After formal integration, we get :
$$d(\sigma, \sigma') = e^{w(\sigma)} |\sigma' - \sigma|(1 + \frac{1}{2}(\sigma'-\sigma).\partial w(\sigma) +  \frac{1}{6}(\sigma'-\sigma)^a(\sigma'-\sigma)^b\partial_{ab}w(\sigma)+Q(w))\tag{4}$$
Reexpressing with an exponential, we have:
$$d(\sigma, \sigma') = e^{w(\sigma)} |\sigma' - \sigma| e^{\frac{1}{2}(\sigma'-\sigma).\partial w(\sigma) +  \frac{1}{6}(\sigma'-\sigma)^a(\sigma'-\sigma)^b\partial_a \partial_bw(\sigma)+Q(w)} \tag{5}$$
So, now, we get, with $\Delta (\sigma, \sigma') = \frac{\alpha'}{2} \ln d^2(\sigma, \sigma')$:
$$\Delta (\sigma, \sigma') =\alpha'(w(\sigma) + \frac{1}{2}(\sigma'-\sigma).\partial w(\sigma) +  \frac{1}{6}(\sigma'-\sigma)^a(\sigma'-\sigma)^b\partial_a \partial_bw(\sigma)+Q(w)+F(\sigma, \sigma'))\tag{6}$$
where $F(\sigma, \sigma')$ is a function of $\sigma, \sigma'$ which does not depend on $w$, so we don't care by looking at variations of $\Delta$ relatively to $w$. Choosing a inertial frame means that we don't care about the quadratic quantities $Q$ too.
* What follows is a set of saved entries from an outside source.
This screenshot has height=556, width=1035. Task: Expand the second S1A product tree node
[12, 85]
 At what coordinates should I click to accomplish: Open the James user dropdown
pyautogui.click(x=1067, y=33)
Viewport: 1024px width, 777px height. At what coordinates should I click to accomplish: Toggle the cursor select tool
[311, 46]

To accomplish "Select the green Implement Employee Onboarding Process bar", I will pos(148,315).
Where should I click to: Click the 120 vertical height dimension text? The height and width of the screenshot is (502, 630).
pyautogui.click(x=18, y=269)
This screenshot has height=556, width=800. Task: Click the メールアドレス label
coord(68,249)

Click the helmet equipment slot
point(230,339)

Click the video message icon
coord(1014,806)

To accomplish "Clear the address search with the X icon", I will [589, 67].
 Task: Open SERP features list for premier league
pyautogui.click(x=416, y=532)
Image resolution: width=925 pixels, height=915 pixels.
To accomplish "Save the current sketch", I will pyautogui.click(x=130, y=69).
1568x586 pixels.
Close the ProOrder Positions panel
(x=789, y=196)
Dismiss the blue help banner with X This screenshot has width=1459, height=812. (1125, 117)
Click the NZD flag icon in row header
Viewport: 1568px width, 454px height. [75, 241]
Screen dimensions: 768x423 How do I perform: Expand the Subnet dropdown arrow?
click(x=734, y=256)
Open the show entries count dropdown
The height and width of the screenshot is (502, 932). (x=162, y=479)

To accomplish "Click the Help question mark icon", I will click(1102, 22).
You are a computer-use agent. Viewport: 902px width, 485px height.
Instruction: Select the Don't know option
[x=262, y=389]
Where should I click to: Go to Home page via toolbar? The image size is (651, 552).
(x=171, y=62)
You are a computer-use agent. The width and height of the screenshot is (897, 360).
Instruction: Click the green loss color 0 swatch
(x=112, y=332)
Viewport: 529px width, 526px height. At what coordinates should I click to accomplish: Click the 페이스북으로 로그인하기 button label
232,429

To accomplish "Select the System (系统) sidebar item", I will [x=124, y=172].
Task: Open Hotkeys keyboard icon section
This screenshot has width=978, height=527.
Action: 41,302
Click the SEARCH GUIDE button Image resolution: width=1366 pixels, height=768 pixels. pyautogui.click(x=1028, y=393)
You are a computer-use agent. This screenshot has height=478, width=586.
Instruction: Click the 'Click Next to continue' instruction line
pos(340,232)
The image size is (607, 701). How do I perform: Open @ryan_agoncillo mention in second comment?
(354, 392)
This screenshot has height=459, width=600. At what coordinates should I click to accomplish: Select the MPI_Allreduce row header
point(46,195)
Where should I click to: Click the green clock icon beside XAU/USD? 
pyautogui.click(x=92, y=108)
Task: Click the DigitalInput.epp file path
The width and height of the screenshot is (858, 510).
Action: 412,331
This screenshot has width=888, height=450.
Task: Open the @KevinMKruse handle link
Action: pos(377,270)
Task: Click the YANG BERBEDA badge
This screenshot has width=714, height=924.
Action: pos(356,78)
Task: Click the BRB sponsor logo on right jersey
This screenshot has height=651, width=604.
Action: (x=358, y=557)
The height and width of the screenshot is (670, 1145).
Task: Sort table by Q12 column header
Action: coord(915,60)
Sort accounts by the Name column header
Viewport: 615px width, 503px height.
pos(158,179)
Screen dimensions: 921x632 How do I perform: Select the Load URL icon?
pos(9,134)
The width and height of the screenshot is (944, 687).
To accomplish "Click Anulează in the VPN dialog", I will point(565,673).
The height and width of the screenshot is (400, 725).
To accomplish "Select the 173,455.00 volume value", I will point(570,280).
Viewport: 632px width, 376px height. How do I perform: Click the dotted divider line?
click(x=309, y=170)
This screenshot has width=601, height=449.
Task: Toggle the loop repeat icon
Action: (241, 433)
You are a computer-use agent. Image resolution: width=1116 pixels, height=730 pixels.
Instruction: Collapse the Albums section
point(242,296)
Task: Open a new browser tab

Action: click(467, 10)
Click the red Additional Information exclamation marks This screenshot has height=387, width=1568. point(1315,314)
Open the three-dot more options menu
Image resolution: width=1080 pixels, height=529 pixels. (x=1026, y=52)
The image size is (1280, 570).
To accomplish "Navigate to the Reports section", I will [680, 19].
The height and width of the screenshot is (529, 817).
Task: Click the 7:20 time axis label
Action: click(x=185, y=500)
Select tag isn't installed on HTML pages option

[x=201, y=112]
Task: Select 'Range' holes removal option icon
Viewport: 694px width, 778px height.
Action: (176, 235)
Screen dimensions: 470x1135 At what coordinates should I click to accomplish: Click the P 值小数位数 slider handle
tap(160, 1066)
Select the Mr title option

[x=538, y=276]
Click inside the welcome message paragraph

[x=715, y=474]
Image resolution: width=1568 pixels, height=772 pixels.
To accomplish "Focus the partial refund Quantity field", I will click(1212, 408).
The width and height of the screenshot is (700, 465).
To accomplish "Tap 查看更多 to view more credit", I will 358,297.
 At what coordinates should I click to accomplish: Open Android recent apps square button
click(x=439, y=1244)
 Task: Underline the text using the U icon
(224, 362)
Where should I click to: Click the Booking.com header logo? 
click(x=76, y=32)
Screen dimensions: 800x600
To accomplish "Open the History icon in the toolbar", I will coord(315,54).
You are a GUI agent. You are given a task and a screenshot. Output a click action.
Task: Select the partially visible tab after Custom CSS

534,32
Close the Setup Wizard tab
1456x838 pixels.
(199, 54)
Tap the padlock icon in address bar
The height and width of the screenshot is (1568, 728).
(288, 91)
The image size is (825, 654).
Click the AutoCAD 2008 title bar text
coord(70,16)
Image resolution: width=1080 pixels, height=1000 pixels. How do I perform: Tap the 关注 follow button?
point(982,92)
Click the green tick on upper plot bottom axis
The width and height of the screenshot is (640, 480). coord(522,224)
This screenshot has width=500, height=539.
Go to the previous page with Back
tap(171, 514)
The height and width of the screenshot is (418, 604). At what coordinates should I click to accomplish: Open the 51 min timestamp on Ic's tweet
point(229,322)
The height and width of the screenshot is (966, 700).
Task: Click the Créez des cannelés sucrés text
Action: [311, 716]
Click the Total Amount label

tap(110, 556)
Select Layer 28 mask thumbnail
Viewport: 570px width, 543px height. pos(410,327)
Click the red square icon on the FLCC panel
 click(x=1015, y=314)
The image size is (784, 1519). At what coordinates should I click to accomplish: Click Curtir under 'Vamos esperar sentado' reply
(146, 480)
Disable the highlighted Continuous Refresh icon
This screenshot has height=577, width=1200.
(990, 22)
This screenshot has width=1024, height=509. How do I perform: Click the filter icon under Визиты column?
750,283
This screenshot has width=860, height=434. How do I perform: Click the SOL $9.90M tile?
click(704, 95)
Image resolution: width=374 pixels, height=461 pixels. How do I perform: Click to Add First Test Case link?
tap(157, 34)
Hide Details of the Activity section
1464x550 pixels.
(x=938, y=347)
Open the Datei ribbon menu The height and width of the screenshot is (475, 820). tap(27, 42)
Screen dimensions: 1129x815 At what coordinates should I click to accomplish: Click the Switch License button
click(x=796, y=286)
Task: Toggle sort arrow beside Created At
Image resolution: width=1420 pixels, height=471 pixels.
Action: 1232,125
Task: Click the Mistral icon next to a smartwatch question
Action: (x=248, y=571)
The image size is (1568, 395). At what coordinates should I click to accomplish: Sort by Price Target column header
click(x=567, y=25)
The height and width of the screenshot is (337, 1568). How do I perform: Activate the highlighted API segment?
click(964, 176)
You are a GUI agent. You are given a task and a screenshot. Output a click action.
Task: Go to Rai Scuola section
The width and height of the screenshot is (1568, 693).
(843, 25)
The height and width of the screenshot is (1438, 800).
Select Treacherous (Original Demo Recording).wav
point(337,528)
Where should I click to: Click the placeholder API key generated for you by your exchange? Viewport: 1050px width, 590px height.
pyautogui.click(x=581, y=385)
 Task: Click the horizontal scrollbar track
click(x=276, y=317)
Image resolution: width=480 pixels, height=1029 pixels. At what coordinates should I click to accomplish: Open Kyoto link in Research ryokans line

We have an other problem, because here $\Delta (\sigma, \sigma')$ is not symmetric in $\sigma, \sigma'$, so we need to symmetrise it, so finally the relevant part of $\Delta$ is :
$$\Delta (\sigma, \sigma') =\alpha'( \frac{1}{2} [w(\sigma) + w(\sigma') ] + \frac{1}{4}(\sigma'-\sigma).[\partial w(\sigma) - \partial^{'} w(\sigma')] +  \frac{1}{12}(\sigma'-\sigma)^a(\sigma'-\sigma)^b[\partial_a \partial_bw(\sigma)+\partial^{'}_a \partial_b^{'}w(\sigma')])\tag{6'}$$ 
So, taking variations, and  derive relatively to $\sigma'_b$:
$$\partial^{'}_b \delta_W \Delta (\sigma, \sigma') =\alpha'( \frac{1}{2}\partial^{'}_b \delta w(\sigma') +  \frac{1}{4}[\partial_b w(\sigma) - \partial^{'}_b w(\sigma')] \\ - \frac{1}{4}(\sigma' - \sigma)^a \partial'_a \partial_b'w(\sigma')+ \frac{1}{6}(\sigma' - \sigma)^a[\partial_a \partial_bw(\sigma)+\partial^{'}_a \partial_b^{'}w(\sigma')] + O(\sigma - \sigma')^2\tag{7}$$
Then, we derive relatively to $\sigma_a$:
$$\partial_a \partial^{'}_b \delta_W \Delta (\sigma, \sigma') =\alpha'( \frac{1}{4}[\partial_a \partial_b \delta w(\sigma)+ \partial^{'}_a \partial^{'}_b \delta w(\sigma')] -  \frac{1}{6}[\partial_a \partial_b \delta w(\sigma)+ \partial^{'}_a \partial^{'}_b \delta w(\sigma')]+ O(\sigma - \sigma')\tag{8}$$
So, finally, when $\sigma' \rightarrow \sigma$, we have: 
$$\partial_a \partial^{'}_b \delta_W \Delta (\sigma, \sigma')= \alpha' \frac{1}{6}\partial_a \partial_b\delta w(\sigma)\tag{9}$$
This is precisely the expression (3.6.15b), remembering that we calculate in a intertial frame, so $\nabla_x \partial_y w = \partial_x \partial_y w $
The same method, beginning from $(6')$ and applying two derivates $\partial_a \partial_b$ gives $3.16.15c$ (a $\frac{1}{3}$ term)
[REMARK]
The quadratic quantities $Q$  could be written : 
$$(\sigma'-\sigma)^a(\sigma'-\sigma)^b (\partial_a w)(\partial_b w)$$
When you derive 2 times this expression, you get :
$$ O(\sigma'-\sigma) + O(\partial_a w)$$
So, when $\sigma' \rightarrow \sigma$ and when we are in a inertial frame ($\partial_a w=0$), these quantities are not relevant.